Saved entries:
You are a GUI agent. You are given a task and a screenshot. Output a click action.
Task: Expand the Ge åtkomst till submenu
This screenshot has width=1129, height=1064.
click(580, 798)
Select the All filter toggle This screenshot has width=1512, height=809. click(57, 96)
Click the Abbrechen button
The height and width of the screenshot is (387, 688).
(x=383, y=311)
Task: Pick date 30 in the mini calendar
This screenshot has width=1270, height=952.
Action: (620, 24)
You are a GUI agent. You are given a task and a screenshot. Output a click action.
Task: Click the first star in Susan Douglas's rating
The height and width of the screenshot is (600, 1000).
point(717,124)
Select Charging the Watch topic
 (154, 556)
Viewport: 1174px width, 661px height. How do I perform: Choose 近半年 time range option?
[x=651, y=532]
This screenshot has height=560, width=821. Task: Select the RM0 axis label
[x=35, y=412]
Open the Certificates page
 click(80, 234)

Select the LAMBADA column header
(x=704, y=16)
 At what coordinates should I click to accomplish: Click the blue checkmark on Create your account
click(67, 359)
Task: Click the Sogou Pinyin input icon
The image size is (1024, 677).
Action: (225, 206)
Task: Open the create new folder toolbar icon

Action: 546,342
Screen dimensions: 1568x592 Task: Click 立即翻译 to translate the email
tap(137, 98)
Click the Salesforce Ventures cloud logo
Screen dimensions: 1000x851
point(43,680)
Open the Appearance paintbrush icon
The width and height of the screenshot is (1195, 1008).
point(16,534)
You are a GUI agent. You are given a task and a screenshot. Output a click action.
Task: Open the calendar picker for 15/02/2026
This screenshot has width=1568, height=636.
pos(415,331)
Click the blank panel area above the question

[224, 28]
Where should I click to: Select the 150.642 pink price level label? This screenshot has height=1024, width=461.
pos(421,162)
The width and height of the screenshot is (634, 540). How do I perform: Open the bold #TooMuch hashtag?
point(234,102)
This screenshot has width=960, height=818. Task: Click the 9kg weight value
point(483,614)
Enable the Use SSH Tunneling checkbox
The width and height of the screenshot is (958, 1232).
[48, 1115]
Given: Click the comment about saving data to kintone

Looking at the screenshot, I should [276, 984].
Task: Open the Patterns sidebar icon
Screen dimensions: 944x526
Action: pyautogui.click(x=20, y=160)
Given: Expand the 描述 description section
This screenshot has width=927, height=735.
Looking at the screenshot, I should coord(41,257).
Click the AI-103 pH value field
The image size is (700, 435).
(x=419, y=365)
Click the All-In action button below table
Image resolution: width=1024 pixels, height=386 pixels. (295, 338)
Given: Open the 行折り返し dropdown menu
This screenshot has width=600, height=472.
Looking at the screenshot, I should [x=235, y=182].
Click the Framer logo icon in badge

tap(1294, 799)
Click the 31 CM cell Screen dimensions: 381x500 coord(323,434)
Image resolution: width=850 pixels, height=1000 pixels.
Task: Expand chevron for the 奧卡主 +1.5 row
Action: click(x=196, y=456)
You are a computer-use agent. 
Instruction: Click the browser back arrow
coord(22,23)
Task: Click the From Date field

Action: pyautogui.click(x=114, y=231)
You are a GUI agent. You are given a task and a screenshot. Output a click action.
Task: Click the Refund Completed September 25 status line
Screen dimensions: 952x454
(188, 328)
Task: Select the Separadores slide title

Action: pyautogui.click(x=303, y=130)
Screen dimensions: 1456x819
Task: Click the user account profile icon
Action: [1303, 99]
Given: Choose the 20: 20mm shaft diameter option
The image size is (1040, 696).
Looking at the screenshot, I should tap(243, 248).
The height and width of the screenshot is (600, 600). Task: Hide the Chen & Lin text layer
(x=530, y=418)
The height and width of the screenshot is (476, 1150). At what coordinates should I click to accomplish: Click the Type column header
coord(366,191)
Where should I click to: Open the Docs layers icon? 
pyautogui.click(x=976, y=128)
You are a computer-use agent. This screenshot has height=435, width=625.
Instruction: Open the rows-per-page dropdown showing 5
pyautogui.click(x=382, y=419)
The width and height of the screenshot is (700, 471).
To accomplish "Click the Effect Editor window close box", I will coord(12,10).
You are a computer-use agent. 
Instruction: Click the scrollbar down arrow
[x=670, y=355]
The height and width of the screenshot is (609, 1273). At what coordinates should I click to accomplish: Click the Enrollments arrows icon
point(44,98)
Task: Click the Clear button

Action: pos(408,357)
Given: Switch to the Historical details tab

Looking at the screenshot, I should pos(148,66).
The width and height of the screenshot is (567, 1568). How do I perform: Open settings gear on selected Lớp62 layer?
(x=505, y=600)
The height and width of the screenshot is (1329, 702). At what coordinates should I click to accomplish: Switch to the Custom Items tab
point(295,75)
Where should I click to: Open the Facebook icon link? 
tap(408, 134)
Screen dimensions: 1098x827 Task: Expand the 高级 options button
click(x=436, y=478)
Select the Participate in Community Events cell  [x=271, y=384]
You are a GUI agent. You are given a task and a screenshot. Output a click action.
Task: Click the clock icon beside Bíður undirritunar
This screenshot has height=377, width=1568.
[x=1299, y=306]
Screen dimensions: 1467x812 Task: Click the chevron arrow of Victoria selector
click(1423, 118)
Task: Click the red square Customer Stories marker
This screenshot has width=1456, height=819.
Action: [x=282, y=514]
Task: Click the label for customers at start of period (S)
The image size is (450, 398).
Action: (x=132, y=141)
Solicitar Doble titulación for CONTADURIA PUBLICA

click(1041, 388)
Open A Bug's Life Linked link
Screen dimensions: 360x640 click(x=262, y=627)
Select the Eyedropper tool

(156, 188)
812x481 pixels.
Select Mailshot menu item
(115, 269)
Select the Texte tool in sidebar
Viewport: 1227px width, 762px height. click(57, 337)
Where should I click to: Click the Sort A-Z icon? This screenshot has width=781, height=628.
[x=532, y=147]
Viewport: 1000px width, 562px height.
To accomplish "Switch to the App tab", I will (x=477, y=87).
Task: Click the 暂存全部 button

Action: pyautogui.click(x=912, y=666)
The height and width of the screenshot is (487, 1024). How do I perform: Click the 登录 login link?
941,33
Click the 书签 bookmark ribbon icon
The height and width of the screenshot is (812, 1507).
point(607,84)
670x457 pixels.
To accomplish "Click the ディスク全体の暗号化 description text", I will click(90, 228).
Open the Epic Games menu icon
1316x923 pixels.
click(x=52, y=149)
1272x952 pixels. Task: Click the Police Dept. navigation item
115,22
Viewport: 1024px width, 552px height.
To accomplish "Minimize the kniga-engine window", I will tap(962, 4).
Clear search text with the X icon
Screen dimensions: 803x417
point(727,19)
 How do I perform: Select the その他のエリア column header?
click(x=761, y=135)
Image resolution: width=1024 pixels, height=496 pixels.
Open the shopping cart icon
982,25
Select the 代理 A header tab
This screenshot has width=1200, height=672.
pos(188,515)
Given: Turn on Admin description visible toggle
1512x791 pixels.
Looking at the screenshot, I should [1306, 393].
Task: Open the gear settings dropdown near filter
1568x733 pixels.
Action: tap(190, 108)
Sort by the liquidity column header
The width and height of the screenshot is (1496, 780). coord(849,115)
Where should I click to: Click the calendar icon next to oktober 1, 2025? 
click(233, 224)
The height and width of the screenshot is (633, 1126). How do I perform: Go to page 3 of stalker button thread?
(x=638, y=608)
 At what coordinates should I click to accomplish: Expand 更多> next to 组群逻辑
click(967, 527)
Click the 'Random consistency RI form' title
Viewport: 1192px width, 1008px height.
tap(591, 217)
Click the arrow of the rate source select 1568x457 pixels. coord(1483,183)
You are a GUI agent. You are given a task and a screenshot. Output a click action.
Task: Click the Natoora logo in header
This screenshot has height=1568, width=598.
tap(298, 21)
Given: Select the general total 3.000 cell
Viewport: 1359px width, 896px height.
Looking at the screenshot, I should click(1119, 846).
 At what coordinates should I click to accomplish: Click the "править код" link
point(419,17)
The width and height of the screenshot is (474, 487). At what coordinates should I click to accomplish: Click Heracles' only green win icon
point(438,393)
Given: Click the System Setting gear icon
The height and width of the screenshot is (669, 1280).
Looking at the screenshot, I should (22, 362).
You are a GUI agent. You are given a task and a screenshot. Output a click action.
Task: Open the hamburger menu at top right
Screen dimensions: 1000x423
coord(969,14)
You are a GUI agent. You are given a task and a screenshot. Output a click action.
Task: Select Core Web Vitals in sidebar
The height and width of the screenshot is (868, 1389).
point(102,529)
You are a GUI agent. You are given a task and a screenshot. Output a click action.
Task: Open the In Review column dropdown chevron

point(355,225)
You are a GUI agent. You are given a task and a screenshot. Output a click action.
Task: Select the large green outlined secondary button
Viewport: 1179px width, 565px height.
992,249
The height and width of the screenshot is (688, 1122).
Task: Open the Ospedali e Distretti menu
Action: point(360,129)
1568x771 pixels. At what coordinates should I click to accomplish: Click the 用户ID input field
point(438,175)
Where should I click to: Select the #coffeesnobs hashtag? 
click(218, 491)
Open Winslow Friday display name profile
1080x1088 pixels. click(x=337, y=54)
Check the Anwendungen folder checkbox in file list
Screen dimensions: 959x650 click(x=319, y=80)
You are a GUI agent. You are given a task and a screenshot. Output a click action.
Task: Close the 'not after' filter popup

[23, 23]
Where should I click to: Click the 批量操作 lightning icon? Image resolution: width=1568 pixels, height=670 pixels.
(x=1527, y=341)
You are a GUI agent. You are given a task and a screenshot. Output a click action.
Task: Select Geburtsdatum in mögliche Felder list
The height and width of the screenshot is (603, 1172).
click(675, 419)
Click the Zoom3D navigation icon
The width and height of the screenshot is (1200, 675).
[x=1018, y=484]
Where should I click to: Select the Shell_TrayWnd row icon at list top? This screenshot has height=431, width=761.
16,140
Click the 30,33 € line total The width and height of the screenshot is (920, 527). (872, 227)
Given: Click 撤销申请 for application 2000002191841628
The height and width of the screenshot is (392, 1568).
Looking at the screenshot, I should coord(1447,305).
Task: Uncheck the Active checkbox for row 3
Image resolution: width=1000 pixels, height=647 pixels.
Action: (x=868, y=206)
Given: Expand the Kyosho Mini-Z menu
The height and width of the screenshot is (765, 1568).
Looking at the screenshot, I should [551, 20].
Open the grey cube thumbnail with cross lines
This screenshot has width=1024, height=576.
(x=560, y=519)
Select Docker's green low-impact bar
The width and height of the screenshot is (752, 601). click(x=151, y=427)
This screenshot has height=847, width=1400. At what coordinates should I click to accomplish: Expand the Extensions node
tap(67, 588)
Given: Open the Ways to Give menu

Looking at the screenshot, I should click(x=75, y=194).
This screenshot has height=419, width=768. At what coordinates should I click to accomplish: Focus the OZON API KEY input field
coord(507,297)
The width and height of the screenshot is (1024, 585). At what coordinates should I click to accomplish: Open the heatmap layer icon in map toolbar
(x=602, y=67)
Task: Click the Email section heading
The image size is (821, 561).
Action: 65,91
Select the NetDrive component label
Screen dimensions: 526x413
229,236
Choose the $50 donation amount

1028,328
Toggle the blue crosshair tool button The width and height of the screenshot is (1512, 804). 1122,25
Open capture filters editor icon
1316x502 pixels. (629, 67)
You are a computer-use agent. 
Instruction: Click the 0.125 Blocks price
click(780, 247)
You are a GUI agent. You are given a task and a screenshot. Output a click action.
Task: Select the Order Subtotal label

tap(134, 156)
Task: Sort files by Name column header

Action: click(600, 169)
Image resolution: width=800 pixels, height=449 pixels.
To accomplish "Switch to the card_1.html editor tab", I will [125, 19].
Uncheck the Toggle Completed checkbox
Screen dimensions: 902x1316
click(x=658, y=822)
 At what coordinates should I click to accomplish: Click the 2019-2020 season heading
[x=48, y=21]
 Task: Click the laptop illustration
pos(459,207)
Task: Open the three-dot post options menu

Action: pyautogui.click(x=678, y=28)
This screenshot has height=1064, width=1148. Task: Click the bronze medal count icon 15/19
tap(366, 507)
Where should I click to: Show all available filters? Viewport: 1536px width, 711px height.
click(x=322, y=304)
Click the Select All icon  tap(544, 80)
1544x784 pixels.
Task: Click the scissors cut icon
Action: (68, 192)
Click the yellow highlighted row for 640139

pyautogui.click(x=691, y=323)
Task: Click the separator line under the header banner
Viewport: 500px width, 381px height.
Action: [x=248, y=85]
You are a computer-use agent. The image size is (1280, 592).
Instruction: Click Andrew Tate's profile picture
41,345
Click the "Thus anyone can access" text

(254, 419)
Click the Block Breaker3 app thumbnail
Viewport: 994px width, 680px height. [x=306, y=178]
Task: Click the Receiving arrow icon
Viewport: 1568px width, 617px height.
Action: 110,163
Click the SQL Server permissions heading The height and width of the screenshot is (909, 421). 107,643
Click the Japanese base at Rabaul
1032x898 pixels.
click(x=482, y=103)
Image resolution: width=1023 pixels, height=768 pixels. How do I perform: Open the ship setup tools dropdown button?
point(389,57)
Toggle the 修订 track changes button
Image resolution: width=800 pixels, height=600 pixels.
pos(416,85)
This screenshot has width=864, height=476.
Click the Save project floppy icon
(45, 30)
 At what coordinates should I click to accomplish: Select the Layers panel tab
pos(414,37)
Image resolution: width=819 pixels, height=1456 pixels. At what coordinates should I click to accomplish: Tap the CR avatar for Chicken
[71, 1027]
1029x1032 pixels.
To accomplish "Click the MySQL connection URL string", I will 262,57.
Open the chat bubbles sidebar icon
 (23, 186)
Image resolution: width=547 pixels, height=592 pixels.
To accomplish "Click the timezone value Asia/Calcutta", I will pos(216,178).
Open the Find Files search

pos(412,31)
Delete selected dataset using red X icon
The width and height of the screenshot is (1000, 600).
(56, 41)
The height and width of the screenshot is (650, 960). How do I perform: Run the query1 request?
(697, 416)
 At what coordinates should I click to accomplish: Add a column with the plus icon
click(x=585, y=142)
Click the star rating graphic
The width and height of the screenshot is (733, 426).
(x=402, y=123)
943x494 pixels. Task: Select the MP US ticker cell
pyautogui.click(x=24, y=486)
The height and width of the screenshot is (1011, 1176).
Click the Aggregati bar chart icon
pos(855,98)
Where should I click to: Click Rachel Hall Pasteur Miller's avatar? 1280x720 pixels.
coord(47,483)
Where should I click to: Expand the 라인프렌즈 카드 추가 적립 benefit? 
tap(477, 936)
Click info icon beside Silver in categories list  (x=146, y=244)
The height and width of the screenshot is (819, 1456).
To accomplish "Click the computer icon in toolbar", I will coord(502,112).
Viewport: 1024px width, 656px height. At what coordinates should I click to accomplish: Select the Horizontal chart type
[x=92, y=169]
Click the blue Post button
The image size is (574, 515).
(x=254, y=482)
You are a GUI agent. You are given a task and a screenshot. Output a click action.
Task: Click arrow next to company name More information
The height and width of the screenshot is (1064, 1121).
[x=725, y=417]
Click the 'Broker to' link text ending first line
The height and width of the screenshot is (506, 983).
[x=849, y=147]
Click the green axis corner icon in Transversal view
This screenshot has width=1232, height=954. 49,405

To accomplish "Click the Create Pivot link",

*TASK OBJECTIVE:* In the entries above, restate word for word the lines between the one holding "Task: Click the Sogou Pinyin input icon" and the one holding "Task: Open the calendar picker for 15/02/2026", inclusive, and nothing besides.

*OUTPUT FOR THIS TASK:*
Task: Click the Sogou Pinyin input icon
The image size is (1024, 677).
Action: (225, 206)
Task: Open the create new folder toolbar icon

Action: 546,342
Screen dimensions: 1568x592 Task: Click 立即翻译 to translate the email
tap(137, 98)
Click the Salesforce Ventures cloud logo
Screen dimensions: 1000x851
point(43,680)
Open the Appearance paintbrush icon
The width and height of the screenshot is (1195, 1008).
point(16,534)
You are a GUI agent. You are given a task and a screenshot. Output a click action.
Task: Open the calendar picker for 15/02/2026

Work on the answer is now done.